• Text passage:
************

Figure 5.

Mø exposure to apoptotic or necrotic, but not viable, thymocytes rapidly activates ERK 1/2. A, D, G. Representative flow cytometric analysis of thymocyte viability. Thymocyte preparations were stained with annexin V-FITC and PI; numbers indicate the percentage of cells in each quadrant. A, thymocytes made apoptotic by 6 hour treatment with dexamethasone; D, freshly-isolated thymocytes (note virtual absence of cells showing annexin V-FITC or PI staining); G, mixture of 12% necrotic thymocytes (30 minute incubation at 56°C) and freshly-isolated thymocytes (note double staining with annexin V-FITC and PI, and virtual absence of cells staining for PI alone). B, C, E, F, H, I. Western analysis of Mø phospho-ERK (pERK) and total ERK (ERK) expression during exposure to various types of thymocytes. Resident AMø (B, E, H) and PMø (C, F, I) from normal C57BL/6 mice (4 × 10⁵ cells per well in 24 well plates) were incubated for the indicated times with 4 × 10⁶ thymocytes which were either apoptotic (B, C), freshly-isolated (E, F), or a mixture of necrotic and freshly isolated (H, I). Cytoplasmic lysates, corresponding to 400,000 Mø/lane, were electrophoresed using 12.5% SDS-PAGE run under reducing conditions, transferred by electrophoration to PVDF membranes, and immunoblotted using phospho-specific anti-ERK 1/2 Ab (top row in each panel), and then stripped and reprobed with an anti-pan ERK 1/2 Ab as a loading control (bottom row in each panel). These data are representative of two separate experiments with similar results.

************

• Records supplied:
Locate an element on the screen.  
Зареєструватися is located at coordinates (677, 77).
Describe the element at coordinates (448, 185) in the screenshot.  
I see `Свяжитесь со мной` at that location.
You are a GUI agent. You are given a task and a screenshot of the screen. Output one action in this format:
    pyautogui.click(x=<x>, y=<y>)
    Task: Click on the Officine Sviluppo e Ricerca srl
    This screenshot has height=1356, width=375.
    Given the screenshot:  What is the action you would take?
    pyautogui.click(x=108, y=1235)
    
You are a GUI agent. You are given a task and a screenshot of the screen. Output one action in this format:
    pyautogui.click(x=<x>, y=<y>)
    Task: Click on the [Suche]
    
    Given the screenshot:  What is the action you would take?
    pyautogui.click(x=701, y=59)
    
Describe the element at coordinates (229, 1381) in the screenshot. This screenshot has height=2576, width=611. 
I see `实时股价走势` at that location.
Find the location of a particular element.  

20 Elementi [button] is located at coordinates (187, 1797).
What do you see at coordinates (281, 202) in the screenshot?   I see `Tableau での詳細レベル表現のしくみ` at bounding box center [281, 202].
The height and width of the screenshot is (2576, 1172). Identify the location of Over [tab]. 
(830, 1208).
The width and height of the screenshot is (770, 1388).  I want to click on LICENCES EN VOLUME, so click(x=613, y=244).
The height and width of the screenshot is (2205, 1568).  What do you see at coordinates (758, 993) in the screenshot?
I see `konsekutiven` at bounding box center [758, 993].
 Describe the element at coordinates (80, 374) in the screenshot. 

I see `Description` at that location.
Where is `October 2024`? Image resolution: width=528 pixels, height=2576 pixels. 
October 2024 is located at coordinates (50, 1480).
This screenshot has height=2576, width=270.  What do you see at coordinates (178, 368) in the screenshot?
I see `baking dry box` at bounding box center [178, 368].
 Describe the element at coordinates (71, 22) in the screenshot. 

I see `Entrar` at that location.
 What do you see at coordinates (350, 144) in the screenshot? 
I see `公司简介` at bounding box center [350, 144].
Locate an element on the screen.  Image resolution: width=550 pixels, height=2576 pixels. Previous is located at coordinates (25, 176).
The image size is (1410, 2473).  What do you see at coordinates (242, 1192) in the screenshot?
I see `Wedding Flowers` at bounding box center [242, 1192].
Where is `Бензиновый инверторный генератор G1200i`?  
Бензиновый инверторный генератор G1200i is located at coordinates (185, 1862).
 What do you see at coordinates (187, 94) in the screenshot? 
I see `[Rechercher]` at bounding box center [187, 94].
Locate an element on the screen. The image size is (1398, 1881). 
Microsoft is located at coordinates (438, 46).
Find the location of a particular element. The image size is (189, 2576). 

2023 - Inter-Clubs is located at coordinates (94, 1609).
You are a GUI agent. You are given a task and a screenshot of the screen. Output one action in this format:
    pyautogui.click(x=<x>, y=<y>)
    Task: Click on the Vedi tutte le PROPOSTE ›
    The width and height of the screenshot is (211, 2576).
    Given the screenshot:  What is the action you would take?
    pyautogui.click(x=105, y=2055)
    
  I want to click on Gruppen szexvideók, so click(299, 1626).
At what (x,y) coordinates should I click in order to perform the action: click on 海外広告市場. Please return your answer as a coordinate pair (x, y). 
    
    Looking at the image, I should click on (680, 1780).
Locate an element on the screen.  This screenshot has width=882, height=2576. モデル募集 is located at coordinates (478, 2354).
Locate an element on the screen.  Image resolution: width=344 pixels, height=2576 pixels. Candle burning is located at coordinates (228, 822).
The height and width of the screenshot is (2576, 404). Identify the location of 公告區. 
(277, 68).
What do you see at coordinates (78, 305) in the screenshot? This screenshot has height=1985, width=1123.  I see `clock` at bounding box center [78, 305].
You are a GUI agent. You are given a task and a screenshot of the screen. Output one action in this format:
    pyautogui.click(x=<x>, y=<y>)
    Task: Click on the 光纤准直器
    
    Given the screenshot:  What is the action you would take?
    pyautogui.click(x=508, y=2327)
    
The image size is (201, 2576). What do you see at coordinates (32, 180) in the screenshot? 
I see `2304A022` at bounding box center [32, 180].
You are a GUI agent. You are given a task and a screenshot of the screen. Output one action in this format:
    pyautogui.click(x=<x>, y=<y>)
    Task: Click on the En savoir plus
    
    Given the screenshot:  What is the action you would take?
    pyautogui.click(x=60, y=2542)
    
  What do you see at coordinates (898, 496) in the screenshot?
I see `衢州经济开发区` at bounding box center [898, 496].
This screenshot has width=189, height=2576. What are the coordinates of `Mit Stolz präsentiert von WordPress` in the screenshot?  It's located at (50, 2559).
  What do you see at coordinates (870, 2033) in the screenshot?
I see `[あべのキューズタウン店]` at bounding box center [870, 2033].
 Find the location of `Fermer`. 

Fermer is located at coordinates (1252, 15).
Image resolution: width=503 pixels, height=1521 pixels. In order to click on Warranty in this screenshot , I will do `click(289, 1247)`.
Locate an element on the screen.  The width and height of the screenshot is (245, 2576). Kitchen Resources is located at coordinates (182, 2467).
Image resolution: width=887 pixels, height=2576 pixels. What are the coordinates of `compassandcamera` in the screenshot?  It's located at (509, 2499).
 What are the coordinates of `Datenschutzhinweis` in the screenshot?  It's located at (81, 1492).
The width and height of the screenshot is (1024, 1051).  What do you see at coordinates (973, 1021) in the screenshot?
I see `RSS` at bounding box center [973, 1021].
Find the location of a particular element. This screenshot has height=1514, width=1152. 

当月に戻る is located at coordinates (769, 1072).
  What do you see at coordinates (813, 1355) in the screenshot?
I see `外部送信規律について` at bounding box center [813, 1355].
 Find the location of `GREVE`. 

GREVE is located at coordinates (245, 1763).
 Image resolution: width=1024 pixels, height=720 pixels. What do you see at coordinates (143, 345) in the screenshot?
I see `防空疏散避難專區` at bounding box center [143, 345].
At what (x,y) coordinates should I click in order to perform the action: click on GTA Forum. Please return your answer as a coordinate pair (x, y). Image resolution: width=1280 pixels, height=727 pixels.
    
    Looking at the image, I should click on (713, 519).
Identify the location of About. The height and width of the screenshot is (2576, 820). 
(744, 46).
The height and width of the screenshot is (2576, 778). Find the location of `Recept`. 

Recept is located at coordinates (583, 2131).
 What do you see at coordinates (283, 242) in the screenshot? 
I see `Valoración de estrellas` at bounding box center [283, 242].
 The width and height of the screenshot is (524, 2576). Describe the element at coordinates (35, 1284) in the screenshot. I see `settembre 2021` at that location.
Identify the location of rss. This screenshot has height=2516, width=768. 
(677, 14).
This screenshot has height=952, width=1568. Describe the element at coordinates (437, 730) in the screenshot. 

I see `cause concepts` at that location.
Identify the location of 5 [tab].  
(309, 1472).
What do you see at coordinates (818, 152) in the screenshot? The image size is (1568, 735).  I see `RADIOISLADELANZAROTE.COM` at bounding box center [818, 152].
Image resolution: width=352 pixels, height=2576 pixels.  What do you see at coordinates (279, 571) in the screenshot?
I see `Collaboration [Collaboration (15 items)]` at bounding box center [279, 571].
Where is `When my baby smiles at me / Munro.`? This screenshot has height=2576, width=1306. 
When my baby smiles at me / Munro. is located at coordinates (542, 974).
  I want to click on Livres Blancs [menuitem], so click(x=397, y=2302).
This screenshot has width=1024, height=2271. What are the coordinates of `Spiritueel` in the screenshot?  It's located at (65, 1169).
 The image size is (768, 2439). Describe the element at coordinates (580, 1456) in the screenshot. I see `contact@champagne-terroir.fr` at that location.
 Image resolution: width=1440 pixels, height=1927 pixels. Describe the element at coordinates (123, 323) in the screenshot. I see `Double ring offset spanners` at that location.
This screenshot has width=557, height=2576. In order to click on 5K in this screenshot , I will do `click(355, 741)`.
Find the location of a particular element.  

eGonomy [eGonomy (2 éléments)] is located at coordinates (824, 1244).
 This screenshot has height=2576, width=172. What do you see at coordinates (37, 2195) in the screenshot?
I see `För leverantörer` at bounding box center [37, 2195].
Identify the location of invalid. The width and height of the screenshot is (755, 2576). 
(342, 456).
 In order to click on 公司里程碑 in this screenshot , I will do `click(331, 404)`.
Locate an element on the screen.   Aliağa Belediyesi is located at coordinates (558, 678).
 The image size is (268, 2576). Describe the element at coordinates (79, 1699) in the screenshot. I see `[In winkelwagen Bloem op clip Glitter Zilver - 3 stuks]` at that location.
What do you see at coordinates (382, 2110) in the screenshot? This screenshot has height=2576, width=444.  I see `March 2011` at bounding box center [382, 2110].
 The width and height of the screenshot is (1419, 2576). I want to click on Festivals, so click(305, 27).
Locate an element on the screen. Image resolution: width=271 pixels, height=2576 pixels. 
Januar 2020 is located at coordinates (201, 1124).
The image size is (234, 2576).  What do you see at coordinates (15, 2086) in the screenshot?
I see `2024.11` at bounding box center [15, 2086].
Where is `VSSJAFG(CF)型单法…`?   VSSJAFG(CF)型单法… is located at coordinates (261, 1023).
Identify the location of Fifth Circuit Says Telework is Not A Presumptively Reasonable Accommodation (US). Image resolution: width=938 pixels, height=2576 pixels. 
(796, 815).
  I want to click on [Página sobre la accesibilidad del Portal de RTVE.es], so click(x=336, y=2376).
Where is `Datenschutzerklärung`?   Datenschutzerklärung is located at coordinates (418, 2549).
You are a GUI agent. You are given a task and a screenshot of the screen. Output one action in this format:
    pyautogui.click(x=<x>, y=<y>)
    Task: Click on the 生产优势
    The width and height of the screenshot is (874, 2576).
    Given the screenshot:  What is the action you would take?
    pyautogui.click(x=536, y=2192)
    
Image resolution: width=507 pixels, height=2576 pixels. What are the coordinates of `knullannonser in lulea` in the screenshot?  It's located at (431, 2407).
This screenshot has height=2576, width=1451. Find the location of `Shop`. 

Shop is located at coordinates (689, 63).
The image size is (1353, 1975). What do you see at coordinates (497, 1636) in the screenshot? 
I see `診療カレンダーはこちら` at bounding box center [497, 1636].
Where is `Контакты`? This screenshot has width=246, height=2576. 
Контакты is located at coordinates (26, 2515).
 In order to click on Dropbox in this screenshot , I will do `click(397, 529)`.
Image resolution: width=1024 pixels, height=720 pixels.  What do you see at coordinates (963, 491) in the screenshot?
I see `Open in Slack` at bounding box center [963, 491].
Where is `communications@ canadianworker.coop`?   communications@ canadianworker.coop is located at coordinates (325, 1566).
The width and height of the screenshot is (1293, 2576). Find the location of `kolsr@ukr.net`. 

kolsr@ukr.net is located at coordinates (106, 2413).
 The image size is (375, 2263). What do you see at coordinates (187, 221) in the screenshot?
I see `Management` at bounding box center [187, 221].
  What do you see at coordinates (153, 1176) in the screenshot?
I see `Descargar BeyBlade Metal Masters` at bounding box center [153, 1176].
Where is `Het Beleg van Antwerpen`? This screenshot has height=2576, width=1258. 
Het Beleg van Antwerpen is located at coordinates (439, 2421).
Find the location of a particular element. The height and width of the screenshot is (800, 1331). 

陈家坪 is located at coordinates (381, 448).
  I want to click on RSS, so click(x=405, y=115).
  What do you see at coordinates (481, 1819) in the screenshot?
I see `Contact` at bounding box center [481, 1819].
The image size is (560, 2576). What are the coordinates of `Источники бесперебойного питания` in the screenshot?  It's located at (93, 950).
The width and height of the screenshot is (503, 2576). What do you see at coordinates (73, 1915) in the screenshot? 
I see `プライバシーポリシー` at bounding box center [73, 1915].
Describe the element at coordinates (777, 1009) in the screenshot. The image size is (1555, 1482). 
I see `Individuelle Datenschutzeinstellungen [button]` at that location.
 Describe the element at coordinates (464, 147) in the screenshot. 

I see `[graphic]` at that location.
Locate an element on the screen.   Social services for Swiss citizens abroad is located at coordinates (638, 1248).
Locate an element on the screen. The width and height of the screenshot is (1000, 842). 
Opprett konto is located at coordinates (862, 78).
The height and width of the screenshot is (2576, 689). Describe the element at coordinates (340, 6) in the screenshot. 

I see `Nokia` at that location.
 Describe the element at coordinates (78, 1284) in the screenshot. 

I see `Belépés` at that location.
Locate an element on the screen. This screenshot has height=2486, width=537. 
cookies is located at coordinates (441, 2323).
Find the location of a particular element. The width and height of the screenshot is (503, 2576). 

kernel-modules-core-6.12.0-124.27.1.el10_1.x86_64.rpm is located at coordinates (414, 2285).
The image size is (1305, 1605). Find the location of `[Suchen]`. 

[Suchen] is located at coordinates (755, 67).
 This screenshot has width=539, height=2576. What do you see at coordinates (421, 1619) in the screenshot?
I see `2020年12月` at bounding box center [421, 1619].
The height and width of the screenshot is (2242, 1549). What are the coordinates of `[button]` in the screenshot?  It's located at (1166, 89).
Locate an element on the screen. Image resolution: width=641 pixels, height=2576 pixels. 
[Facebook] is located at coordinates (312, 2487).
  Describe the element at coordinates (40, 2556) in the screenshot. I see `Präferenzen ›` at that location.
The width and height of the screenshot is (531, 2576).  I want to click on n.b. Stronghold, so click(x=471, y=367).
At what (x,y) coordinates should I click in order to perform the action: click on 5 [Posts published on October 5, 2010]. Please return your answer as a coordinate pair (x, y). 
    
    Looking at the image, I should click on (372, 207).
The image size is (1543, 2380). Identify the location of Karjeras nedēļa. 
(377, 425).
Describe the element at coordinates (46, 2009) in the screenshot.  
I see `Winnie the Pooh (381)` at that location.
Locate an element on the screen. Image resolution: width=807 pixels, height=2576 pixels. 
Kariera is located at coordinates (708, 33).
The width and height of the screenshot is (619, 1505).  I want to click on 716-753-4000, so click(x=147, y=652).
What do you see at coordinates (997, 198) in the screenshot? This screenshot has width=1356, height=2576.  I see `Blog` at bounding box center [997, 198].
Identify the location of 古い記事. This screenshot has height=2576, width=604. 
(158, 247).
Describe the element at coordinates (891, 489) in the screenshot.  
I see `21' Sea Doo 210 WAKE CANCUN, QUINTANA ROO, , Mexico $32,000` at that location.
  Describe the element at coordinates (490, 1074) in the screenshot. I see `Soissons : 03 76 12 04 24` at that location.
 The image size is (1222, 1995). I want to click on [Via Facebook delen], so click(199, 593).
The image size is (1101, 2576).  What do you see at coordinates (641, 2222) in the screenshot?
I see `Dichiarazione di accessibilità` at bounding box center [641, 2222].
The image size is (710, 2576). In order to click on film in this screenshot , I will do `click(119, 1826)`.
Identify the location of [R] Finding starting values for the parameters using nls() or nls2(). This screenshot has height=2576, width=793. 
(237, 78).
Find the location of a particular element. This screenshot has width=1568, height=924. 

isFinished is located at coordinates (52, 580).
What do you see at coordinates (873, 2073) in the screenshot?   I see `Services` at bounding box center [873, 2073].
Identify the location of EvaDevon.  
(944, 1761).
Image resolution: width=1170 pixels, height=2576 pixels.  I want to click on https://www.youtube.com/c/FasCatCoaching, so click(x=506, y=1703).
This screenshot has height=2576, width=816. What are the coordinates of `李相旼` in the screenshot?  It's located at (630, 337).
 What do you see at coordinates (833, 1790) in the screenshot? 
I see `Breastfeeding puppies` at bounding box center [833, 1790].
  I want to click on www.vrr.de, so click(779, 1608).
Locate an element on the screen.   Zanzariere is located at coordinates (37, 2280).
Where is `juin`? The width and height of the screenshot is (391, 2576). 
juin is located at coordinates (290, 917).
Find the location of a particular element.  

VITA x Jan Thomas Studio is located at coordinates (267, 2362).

************

In the figure legend on macrophage ERK 1/2 activation, how were the thymocytes shown in panel A made apoptotic?

• The answer:
By a 6-hour treatment with dexamethasone.